Spiegando la sua stessa lunga e spesso conflittuale relazione con la palestra, Ehrenreich scrisse: “Potrei non essere in grado di fare molto per l’ingiustizia grave nel mondo, almeno non da sola o in tempi brevi, ma posso decidere di aumentare il peso sulla macchina leg press di venti chili e raggiungerlo entro poche settimane.”

Doppelganger

A guardare la mia storia personale c’è un po’ di questo percorso. Da ventenne (e anche un paio d’anni prima) attivista ambientalista e politico locale, col tempo mi sono disilluso e, guarda caso, mi sono e mi sto concentrando su ciò che posso migliorare e controllare: la mia mente e il mio fisico. È un bene o un male? Un bene sul piano personale, un male sul piano dell’ingiustizia sociale. Questo tema meriterebbe una riflessione collettiva. Intanto ieri ho ripreso l’esercizio HIIT e ho intenzione di intensificarlo per il mese di Ottobre. Tempo di tornare a pensare al mio fisico, più di quanto abbia fatto dall’inizio dell’estate a questa parte.
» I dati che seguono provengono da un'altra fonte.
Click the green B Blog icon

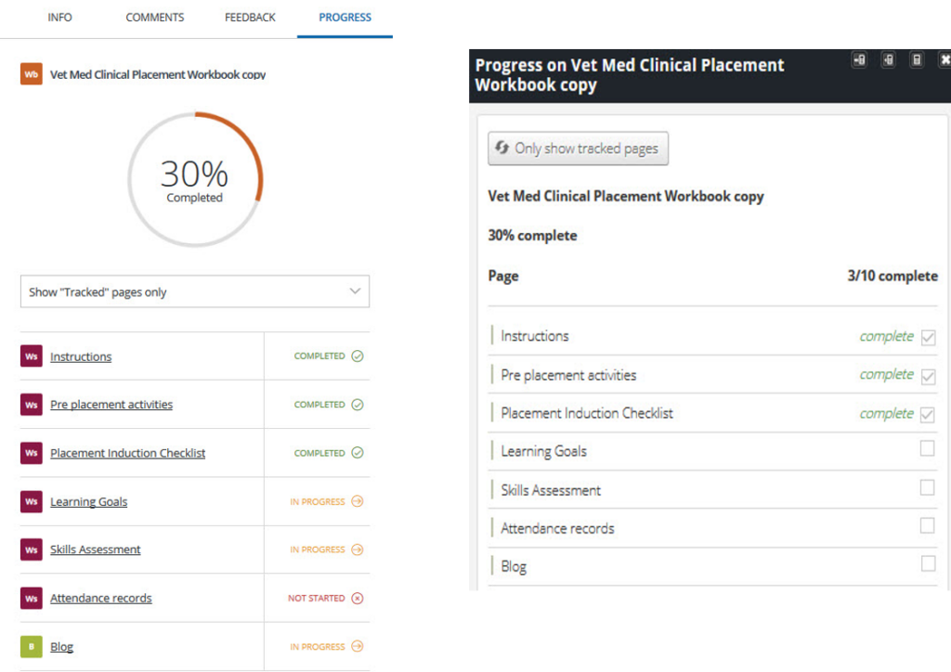pos(32,647)
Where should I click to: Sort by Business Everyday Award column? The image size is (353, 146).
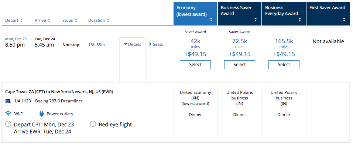tap(300, 20)
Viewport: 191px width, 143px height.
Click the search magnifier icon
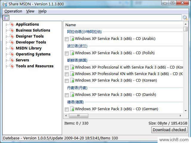185,18
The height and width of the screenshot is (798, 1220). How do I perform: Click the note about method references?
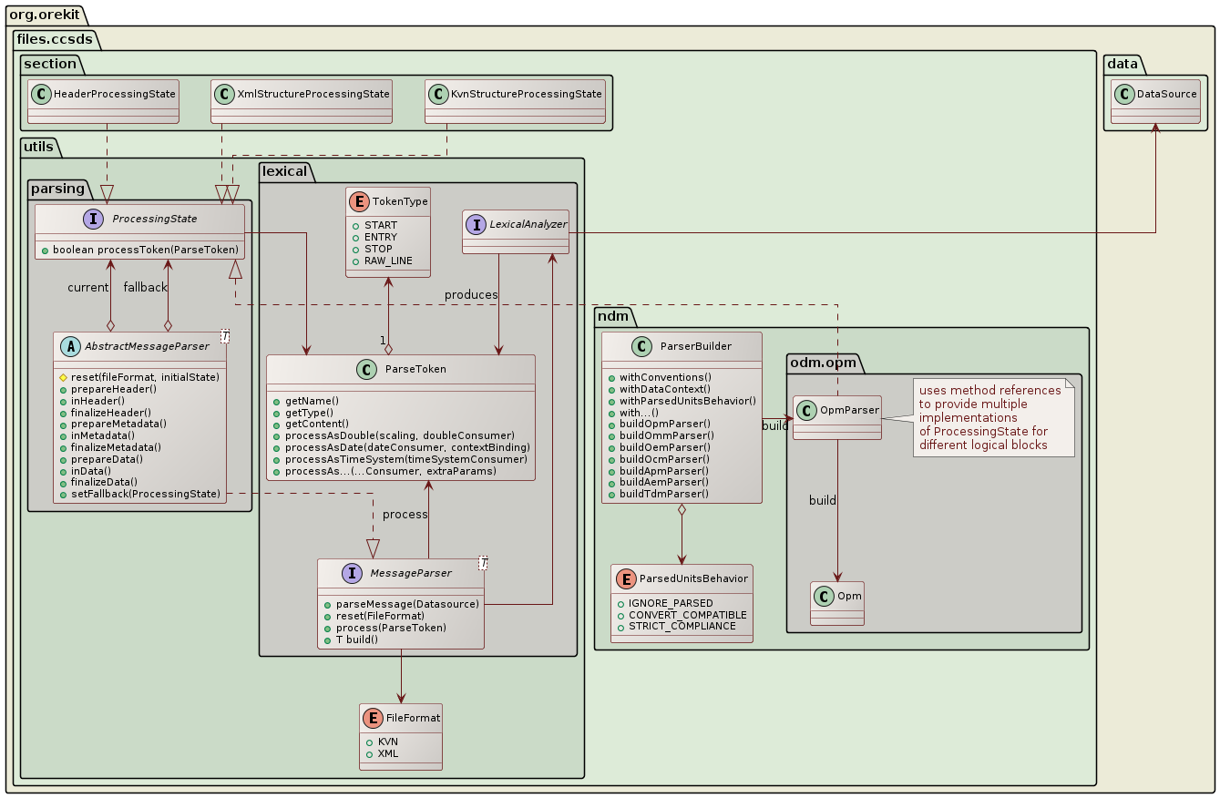coord(993,414)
Alla notizia dei podcast di Spotify tradotti in un automatico in altre lingue grazie all’intelligenza artificiale, ho ascoltato per caso una intervista allo storico Harari. La sua voce è stata tradotta e riprodotta in spagnolo, come se fosse sempre lui a parlare. Sorprendente e parzialmente inquietante. Al di là di questo, Harari in un passaggio dice due parole contro l’individualismo, sottolineando che pensiamo di farcela da soli, ma non è così. Abbiamo bisogno degli altri. Da individualista per necessità, mi trovo a scontrarmi con questo concetto. Lo tengo sullo sfondo, per ora. Si incontra/scontra con la problematica della difficoltà del nostro momento storico – dico nostro perché sembra non solo mio – nell’instaurare relazioni personali ricche e profonde. Come risolviamo il problema?


Altra esperienza è stata la visione dell’ultimo cortometraggio western di Pedro Almodovar, in sala. 30 minuti volano. Storia semplice ma intensa. Mi ha fatto venir voglia di rivedere i suoi primi film, a cominciare da Donne sull’orlo di una crisi di nervi.
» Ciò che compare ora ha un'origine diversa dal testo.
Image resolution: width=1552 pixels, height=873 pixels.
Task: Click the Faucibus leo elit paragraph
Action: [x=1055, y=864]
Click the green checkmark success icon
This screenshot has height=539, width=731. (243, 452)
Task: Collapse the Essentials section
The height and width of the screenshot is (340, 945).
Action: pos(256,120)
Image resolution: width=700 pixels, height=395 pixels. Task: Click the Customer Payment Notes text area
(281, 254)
Da giorni poi ho voglia di rivedere La persona peggiore del mondo, film norvegese tra i miei preferiti in assoluto. Magari domani sera. Stasera ho un appuntamento culturale e sociale a cui partecipare.

Potrei continuare ma mi fermo qui. Tempo di fare colazione e della camminata seguente per ridurre appiattire la curva del glucosio. Il sole è tornato a splendere e vediamo poi che ci riserva la mattina.

Un caro saluto

L


*Testo originale da Doppelganger di Naomi Klein:

With dreams of justice dashed, along with collective visions for a good life, it was everyone for themselves—a world of atomized individuals climbing over one another to get an edge in newly deregulated, precarious job markets. It was in this context, she argued, that so many turned their attention toward perfecting the body, with treadmills replacing protest marches and free weights replacing free love. The pressures were far greater for women at the start, but soon enough even heterosexual cis men would face their own unattainable fitness and beauty standards and myths. For Ehrenreich, this was all “part of a larger withdrawal into individual concerns after the briefly thrilling communal uplift some had experienced in the 1960s … If you could not change the world or even chart your own career, you could still control your own body—what goes into it and how muscular energy is expended.” It was in this context that Jerry Rubin, onetime yippie provocateur and Chicago Seven defendant, became, in the 1980s, a proud yuppie and fitness evangelist.

Explaining her own longtime, often conflicted relationship with the gym, Ehrenreich wrote: “I may not be able to do much about grievous injustice in the world, at least not by myself or in very short order, but I can decide to increase the weight on the leg press machine by twenty pounds and achieve that within a few weeks.”